Retype the entries below verbatim, starting at the line that contains "I want to click on 'Joomla', so" and ending at the line that contains "center [713, 24].", with both of those lines included.

===== THE DATA

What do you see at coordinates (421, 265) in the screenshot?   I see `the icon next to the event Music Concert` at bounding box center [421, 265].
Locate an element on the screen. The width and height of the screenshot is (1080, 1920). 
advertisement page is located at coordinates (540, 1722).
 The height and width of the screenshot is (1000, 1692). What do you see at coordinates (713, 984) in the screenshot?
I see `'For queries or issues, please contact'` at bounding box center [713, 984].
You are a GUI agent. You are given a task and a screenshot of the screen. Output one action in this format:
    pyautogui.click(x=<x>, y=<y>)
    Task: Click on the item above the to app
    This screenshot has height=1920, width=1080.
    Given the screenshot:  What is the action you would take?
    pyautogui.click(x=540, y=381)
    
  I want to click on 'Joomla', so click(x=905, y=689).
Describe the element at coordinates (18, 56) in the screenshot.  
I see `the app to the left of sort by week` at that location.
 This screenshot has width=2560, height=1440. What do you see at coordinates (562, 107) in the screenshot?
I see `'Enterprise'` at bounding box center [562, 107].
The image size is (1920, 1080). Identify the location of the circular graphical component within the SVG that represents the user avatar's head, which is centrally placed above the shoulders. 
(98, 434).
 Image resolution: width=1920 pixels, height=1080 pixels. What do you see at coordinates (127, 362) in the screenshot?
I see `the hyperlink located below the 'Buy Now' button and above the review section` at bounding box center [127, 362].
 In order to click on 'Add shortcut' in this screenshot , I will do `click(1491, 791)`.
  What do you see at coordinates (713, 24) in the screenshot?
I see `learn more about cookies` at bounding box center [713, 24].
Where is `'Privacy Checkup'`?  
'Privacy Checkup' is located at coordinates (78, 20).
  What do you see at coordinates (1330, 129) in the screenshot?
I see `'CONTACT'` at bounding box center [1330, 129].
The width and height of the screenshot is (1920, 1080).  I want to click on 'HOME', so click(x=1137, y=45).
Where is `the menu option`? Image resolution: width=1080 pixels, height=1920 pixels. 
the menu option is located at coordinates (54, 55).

==========

--- COMPLETE ANSWER ---
  I want to click on 'Joomla', so click(x=905, y=689).
Describe the element at coordinates (18, 56) in the screenshot.  
I see `the app to the left of sort by week` at that location.
 This screenshot has width=2560, height=1440. What do you see at coordinates (562, 107) in the screenshot?
I see `'Enterprise'` at bounding box center [562, 107].
The image size is (1920, 1080). Identify the location of the circular graphical component within the SVG that represents the user avatar's head, which is centrally placed above the shoulders. 
(98, 434).
 Image resolution: width=1920 pixels, height=1080 pixels. What do you see at coordinates (127, 362) in the screenshot?
I see `the hyperlink located below the 'Buy Now' button and above the review section` at bounding box center [127, 362].
 In order to click on 'Add shortcut' in this screenshot , I will do `click(1491, 791)`.
  What do you see at coordinates (713, 24) in the screenshot?
I see `learn more about cookies` at bounding box center [713, 24].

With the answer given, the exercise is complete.